'Since your visit to Rome, political changes in the United Kingdom have focused attention on the consequences of the financial crisis, which has caused so much hardship to countless individuals and families. The spectre of unemployment is casting its shadow over many people’s lives, and the long-term cost of the ill-advised investment practices of recent times is becoming all too evident. In these circumstances, there will be additional calls on the characteristic generosity of British Catholics, and I know that you will take a lead in calling for solidarity with those in need. The prophetic voice of Christians has an important role in highlighting the needs of the poor and disadvantaged, who can so easily be overlooked in the allocation of limited resources. In their teaching document Choosing the Common Good, the Bishops of England and Wales underlined the importance of the practice of virtue in public life.'Bones rather intemporately rants:
The kind of 'justice n' peace' work promoted by the Bishops of England and Wales is one that doesn't really promote the idea of the rich actually ever coming into contact with the poor, so that the chasm of understanding between Lazarus and Dives is perpetuated until the End of Time. There is a collection for CAFOD, the once Catholic charity who now, apparently, promote contraception and abortive procedures in total and utter contradiction to Church Teaching, but it is almost as if the Bishops really believe that the Gospel is somehow about fairtrade, rather than emphasising the Works of Mercy, which not only help to act as reparation for our own sins, but touch the lives and hearts of others in a profoundly human way.
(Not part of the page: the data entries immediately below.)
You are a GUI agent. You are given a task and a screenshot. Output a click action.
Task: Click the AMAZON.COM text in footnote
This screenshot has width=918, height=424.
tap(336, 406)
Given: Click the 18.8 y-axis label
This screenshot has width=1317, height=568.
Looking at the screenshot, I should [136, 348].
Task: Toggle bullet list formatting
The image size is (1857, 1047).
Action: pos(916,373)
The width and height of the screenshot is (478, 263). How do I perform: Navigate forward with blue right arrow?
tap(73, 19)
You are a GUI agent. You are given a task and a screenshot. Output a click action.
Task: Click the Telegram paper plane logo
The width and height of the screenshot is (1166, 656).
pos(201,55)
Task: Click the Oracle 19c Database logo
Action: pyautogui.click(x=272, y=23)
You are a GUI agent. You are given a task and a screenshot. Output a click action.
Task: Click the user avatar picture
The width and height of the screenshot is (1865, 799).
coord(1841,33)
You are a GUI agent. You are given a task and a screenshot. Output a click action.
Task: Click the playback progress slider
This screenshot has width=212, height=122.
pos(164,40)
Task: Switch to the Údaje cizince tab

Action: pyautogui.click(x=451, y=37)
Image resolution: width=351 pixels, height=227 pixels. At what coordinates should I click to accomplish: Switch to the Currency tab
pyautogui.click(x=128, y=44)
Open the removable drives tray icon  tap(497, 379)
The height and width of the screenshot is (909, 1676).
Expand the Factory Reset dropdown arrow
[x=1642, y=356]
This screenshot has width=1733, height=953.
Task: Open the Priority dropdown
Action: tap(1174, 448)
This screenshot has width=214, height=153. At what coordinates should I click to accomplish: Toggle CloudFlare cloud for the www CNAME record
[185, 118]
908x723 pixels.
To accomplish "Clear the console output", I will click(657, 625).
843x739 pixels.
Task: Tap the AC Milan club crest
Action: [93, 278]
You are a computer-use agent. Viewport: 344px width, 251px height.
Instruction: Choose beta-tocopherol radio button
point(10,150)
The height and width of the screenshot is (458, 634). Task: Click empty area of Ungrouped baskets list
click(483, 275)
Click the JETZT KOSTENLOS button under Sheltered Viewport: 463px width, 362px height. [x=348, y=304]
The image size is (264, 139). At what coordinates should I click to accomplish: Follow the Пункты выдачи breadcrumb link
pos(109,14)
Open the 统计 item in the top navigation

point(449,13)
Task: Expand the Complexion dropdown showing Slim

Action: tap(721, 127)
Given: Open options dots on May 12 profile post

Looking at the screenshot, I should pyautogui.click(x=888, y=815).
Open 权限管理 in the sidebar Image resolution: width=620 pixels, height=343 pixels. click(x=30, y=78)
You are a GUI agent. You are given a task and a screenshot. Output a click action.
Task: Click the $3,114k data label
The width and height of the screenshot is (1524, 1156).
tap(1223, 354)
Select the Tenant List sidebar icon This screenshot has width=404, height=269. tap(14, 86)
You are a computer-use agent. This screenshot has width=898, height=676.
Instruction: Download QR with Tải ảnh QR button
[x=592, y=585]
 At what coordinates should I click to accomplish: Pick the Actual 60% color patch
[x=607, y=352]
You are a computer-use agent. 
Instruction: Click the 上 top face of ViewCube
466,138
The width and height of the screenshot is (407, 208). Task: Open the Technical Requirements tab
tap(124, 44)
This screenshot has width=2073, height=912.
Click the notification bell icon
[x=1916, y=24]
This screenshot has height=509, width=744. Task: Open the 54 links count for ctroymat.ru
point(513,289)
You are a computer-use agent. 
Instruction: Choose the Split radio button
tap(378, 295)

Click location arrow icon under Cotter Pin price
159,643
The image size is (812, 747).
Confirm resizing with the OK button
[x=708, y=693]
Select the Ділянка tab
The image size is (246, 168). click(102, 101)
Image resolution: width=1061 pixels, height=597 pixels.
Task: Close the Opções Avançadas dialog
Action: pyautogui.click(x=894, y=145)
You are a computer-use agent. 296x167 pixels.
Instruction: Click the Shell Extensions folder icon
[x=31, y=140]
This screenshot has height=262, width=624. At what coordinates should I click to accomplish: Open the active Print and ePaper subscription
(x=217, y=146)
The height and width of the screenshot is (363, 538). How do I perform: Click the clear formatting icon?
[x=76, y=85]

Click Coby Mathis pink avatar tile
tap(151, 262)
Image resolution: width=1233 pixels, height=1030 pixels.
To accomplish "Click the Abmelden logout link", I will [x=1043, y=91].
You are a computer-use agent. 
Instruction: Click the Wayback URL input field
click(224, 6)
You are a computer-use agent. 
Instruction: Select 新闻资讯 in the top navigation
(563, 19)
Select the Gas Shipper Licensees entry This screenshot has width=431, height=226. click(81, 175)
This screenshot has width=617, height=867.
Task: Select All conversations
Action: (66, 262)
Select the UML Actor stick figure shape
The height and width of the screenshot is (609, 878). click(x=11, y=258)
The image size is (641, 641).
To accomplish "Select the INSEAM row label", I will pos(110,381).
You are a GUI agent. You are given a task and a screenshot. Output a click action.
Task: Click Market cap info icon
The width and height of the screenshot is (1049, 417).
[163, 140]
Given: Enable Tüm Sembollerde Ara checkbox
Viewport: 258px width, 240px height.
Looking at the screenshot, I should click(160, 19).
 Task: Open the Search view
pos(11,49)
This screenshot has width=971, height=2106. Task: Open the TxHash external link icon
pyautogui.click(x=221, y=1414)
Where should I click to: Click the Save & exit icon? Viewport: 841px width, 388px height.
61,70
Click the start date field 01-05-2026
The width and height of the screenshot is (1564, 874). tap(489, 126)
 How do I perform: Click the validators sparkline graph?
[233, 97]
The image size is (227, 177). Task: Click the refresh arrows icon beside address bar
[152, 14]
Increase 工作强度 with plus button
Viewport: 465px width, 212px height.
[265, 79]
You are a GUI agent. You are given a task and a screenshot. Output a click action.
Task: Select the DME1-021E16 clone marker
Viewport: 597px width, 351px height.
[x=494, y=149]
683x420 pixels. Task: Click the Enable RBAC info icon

Somehow, I do not think that when Our Lord preached that at the Last Judgment, He would gather into His Kingdom those who fed the hungry, gave shelter to the homeless and visited the sick and imprisoned, that He imagined the souls of a large gathering of Benetton-clad youngsters holding hands and being photographed by the Diocesan rag to raise awareness about 'climate change' ascending up to God.The Gospel calls us to hands on practical charity but is it "either or" or should it be "both and"?
Bones is quite right to ask, "Has the Church's mission to the Poor been reduced to 'campaigning'?"